Here’s what Trump’s new tax plan means if you’re making $25,000, $75,000, or $175,000 a year

  • The GOP’s tax plan is being billed as a boon for hard-working middle-class Americans.
  • Exactly how much you save would depend on many factors, including whether you itemize deductions.
  • In the chart below, we’ve calculated potential tax savings for a single, childless taxpayer who claims the standard deduction.

The GOP’s tax plan is being billed by the White House and Republicans as a boon for the middle class.

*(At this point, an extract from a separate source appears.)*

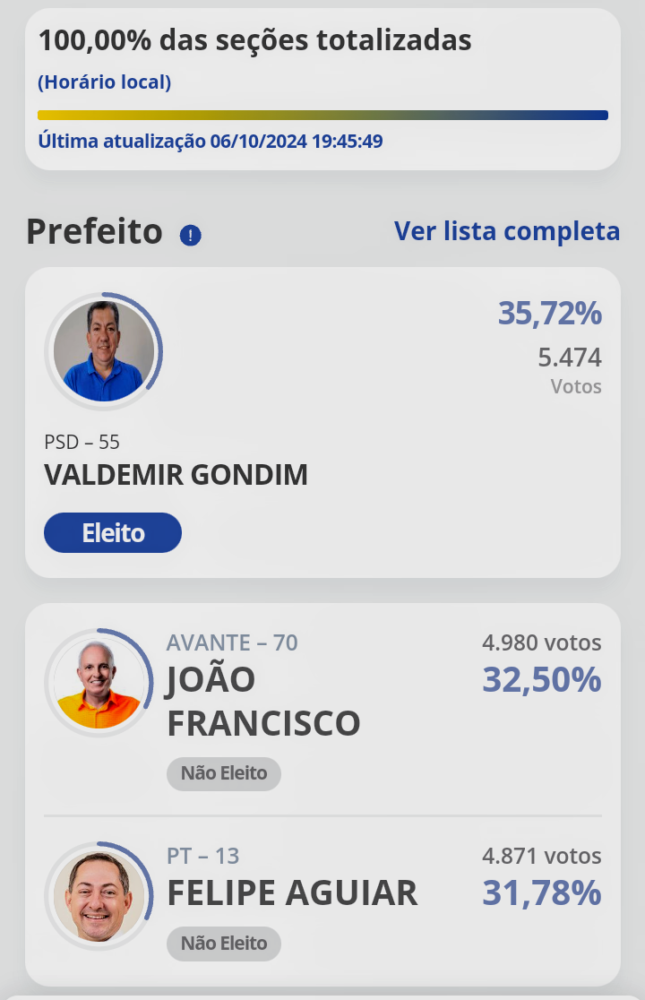Select the JOÃO FRANCISCO candidate name

click(x=263, y=700)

The House on Thursday passed its 429-page tax bill, called the Tax Cuts and Jobs Act. Under the plan, tax brackets would be reduced from seven to four, and the standard deduction would be increased.

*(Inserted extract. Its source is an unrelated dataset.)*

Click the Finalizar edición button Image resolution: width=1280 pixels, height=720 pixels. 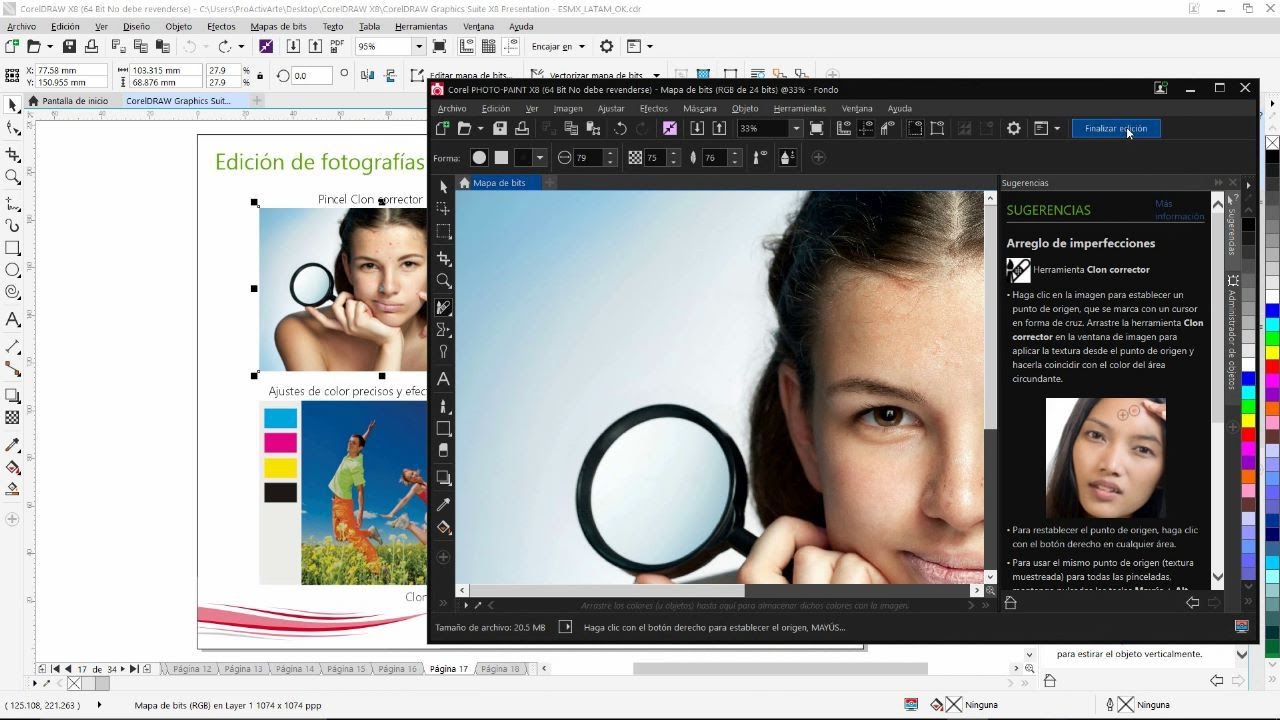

Senate Republicans debuted their tax plan last week.

Exactly how much taxpayers will save if Republicans succeed in overhauling the US tax code will depend on many factors, but tax cuts for average Americans aren’t likely to be as sweeping as Republicans make it sound.

Wealthy Americans, including President Donald Trump, stand to benefit handsomely from the tax plan, thanks to proposals to eliminate the estate tax and the alternative minimum tax, among others.

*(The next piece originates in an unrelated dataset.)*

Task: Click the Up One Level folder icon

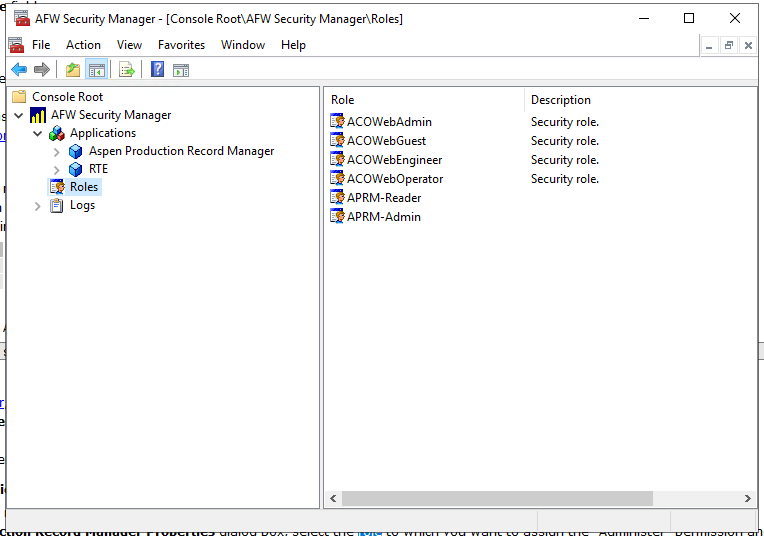Action: pyautogui.click(x=72, y=69)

As it stands, take-home pay could increase – albeit slightly – for most Americans under the tax plan.

We were curious how it might change, so we ran some numbers using the current proposal.

The estimates in the chart show how much single, childless taxpayers at different income levels who claim the standard deduction might save if the bill becomes law:

We also calculated how the tax plan could affect a family of four with two kids under 17.

There are a couple of important points to help clarify how the plan could affect the average American taxpayer, not just high-earning Wall Street pros.

Most Americans do not itemize tax deductions

According to the most recent IRS analysis of individual tax returns, 70.4% of taxpayers claimed the standard deduction on their tax return.

Americans who do claim the standard deduction would be able to further reduce their taxable income under the GOP’s tax plan, in turn reducing their tax bill.

Single filers would deduct $12,200, slightly higher than the current combined $10,400 deduction, which includes the standard deduction and one personal exemption.

Joint filers would deduct $24,400, up from the current $20,800, which includes the standard deduction and two personal exemptions.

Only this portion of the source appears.